__EXERCISE AIM__:
Write out the breakpoint thread again, starting with "We can get a" and going on through "the piecewise function?", and put "interval" in place of "domain".

__QUOTED PASSAGE__:
=== Begin Enclosure ===

How to efficiently get breakpoints of piecewise functions

Setting. Imagine that we have several arbitrary linear functions in 2D that can be changed manually (say, slopes are parameters). Their Min (or Max) gives a sort of piecewise continuous function.

Example. Let us take three functions.

try = {3 (1 - q), 2 (1 - q) + q, 1 + 1.5 q}


We can get a piecewise function as

Min[try]


It is fine to see it on the plot (for the domain 0<=q<=1):

Plot[{try, Min[try]}, {q, 0, 1}, Frame -> True]


Problem. Is there a simple way (or built-in functionality) to dynamically get coordinates (i.e., q's) of all 'breaking' points of the piecewise function?

• Is Min[try] // PiecewiseExpand (and manipulation of that result) what you're after?
– ciao
Aug 9, 2015 at 7:58
• @ciao. General and lapidary manipulation of that result would suffice. Aug 9, 2015 at 8:09
• With[{rt = Rationalize[try]}, {#, Reduce[Min[rt] == #]} & /@ rt] might also float your boat - in either case, you'll need to massage the results to pull out the items of interest....

=== End Enclosure ===

__DATA EXTRACT__:
=== Begin Enclosure ===

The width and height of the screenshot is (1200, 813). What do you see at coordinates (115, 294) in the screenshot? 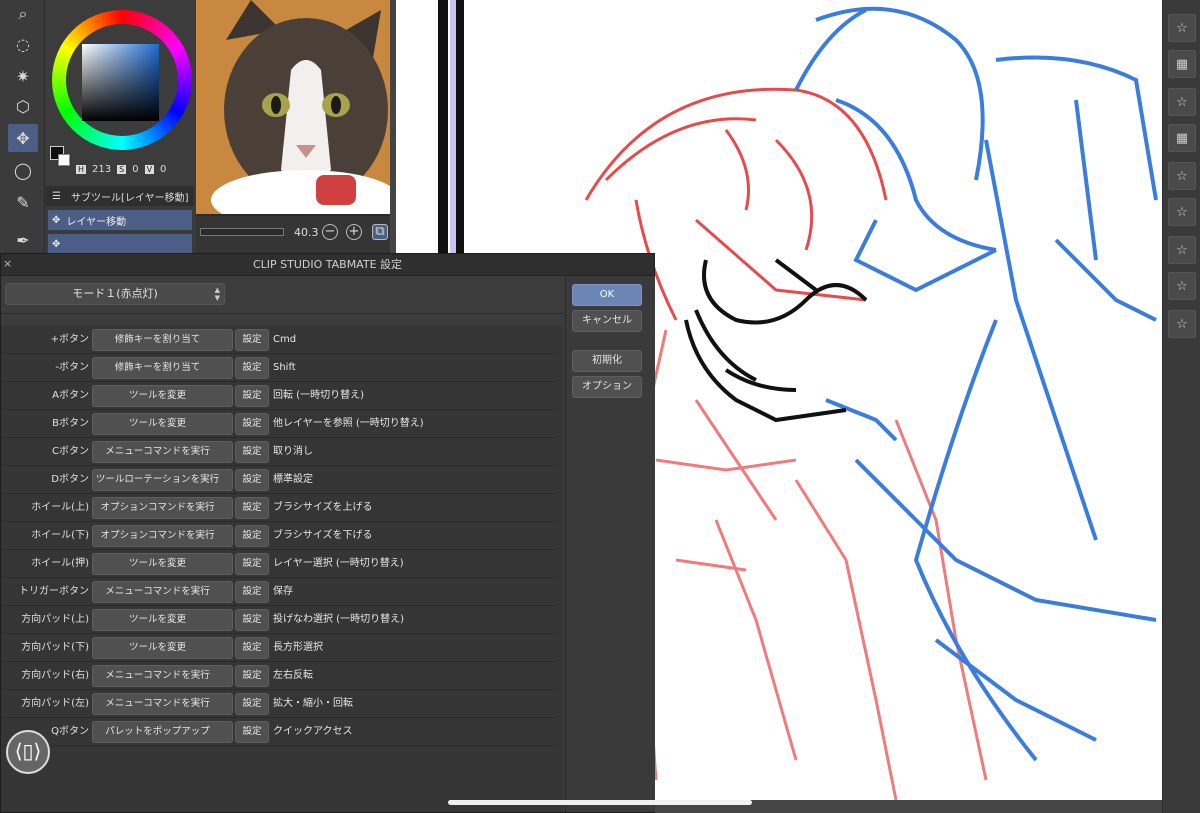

=== End Enclosure ===

__SOLUTION TO THE PROBLEM__:
We can get a piecewise function as

Min[try]


It is fine to see it on the plot (for the interval 0<=q<=1):

Plot[{try, Min[try]}, {q, 0, 1}, Frame -> True]


Problem. Is there a simple way (or built-in functionality) to dynamically get coordinates (i.e., q's) of all 'breaking' points of the piecewise function?